Despite Jarvis's misgivings, Mother's Day has flourished in the United States. In fact, the second Sunday of May has become the most popular day of the year to dine out, and telephone lines record their highest traffic, as sons and daughters everywhere take advantage of this day to honor and to express appreciation of their mothers.
JULIA WARD HOWE
In the United States, Julia Ward Howe suggested the idea of Mother's Day in 1872.
She wrote her Mother's Day Proclamation in 1870.
Julia Ward Howe, a Boston poet, pacifist, suffragist, and author of the lyrics to the "Battle Hymn of the Republic," organized a day encouraging mothers to rally for peace, since she believed they bore the loss of human life more harshly than anyone else.
THE FIRST MOTHER'S DAY
The first Mother's Day observance was a church service honoring Mrs. Anna Reese Jarvis, held at Anna Jarvis's request in Grafton, West Virginia, and in Philadelphia, Pennsylvania, on May 10, 1908.

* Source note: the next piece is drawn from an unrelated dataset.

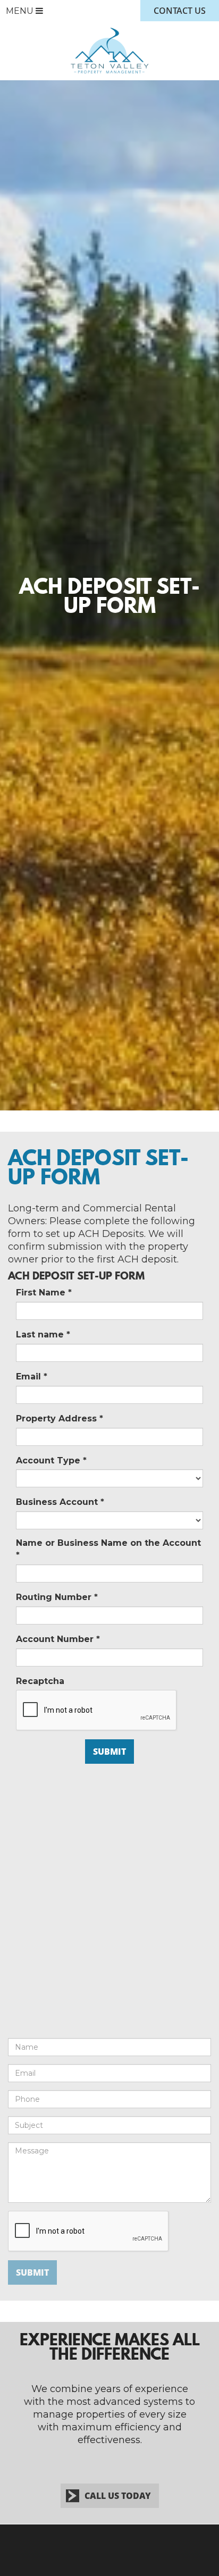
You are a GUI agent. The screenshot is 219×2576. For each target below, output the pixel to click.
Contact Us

Carnations, her mother's favorite flowers, were supplied at that first service by Miss Jarvis. White carnations were chosen because they represented the sweetness, purity and endurance of mother love. Red carnations, in time, became the symbol of a living mother. White ones now signify that one's mother has died.
The House of Representatives in May, 1913, unanimously adopted a resolution requesting the President, his Cabinet, members of Congress, and all officials of the federal government to wear a white carnation on Mother's Day. Congress passed another Joint Resolution May 8, 1914, designating the second Sunday in May as Mother's Day. The U.S. flag is to be displayed on government buildings and at people's homes "as a public expression of our love and reverence for the mothers of our country." President Woodrow Wilson issued the first proclamation making Mother's Day an official national holiday.

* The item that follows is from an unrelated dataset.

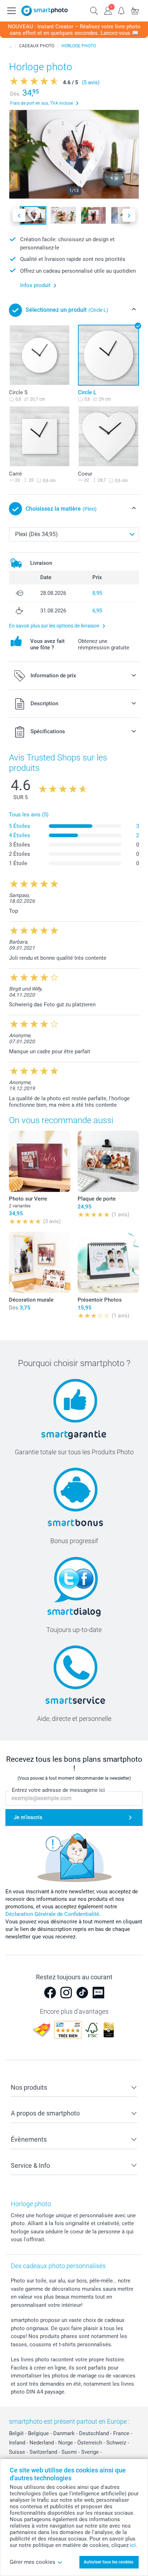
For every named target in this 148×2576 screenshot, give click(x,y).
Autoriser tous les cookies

On May 13, 1877, the second Sunday of the month, Juliet Calhoun Blakeley stepped into the pulpit of the Methodist-Episcopal Church and completed the sermon for the Reverand Myron Daughterty.
According to local legend, Daughterty was distraught because an anti-temperance group had forced his son to spend the night in a saloon.
Proud of their mother's achievement, Charles and Moses Blakeley encouraged other to pay tribute to their mothers.
In the 1880's the Albion Methodist church began celebrating Mother's Day in Blakeley's honor.
OTHER MOTHER'S DAY OBSERVANCES
The first Mother's Day proclamation was issued by the governor of West Virginia in 1910. Oklahoma celebrated Mother's Day that year as well. By 1911 every state had its own observances. By then other areas celebrating Mother's Day included Mexico, Canada, China, Japan, South America and Africa. The Mother's Day International Association was incorporated on December 12, 1912, with the purpose of furthering meaningful observations of Mother's Day.
Mother's Day is celebrated in many countries, including the United Kingdom, the United States, Denmark, Finland, Italy, Turkey, Australia, Mexico, Canada, China, Japan and Belgium. The day is used by children and husbands to honor mothers and grandmothers for all that they do in raising children.